>>>

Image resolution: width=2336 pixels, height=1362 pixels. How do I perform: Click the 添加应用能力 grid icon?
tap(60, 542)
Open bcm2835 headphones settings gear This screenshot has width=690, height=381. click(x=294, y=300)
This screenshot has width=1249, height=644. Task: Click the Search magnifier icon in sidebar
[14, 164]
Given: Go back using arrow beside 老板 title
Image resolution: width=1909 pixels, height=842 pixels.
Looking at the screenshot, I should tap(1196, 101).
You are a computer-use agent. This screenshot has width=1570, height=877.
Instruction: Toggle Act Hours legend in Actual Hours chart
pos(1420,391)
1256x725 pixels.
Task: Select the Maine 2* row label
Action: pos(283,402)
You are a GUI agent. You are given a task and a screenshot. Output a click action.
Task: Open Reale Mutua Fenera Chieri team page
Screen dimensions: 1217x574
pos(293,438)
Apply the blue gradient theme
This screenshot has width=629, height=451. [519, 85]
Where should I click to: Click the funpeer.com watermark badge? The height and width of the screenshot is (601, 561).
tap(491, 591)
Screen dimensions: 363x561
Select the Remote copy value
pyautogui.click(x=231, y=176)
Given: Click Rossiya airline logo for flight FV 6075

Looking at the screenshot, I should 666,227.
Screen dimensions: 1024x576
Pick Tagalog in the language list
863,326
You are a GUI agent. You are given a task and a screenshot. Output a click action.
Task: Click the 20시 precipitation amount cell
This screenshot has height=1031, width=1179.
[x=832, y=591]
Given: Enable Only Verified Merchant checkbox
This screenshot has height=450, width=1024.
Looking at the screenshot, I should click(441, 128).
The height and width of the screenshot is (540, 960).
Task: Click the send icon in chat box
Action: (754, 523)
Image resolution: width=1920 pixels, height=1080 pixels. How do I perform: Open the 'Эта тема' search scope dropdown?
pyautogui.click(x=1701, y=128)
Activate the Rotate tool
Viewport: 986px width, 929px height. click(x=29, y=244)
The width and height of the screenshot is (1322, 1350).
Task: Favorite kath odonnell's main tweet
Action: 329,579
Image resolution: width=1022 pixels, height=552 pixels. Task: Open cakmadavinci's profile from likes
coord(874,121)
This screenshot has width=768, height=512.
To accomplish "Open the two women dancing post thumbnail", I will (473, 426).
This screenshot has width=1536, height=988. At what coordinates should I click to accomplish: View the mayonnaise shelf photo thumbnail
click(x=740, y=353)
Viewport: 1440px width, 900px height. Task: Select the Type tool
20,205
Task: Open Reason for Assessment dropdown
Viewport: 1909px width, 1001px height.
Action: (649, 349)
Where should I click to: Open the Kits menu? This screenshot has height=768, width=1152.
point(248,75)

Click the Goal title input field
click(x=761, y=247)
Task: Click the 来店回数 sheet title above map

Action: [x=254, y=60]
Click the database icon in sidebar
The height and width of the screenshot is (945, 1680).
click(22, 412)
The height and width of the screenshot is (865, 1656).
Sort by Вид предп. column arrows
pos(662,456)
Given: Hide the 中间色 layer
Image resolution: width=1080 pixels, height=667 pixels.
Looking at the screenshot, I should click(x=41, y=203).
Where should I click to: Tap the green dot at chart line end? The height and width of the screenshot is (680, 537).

<<<

Task objective:
Each line from the one that contains "The height and width of the screenshot is (865, 1656)." through the end of the material above should be returned exactly, and nothing else.

Solution to this problem:
The height and width of the screenshot is (865, 1656).
Sort by Вид предп. column arrows
pos(662,456)
Given: Hide the 中间色 layer
Image resolution: width=1080 pixels, height=667 pixels.
Looking at the screenshot, I should click(x=41, y=203).
Where should I click to: Tap the green dot at chart line end? The height and width of the screenshot is (680, 537).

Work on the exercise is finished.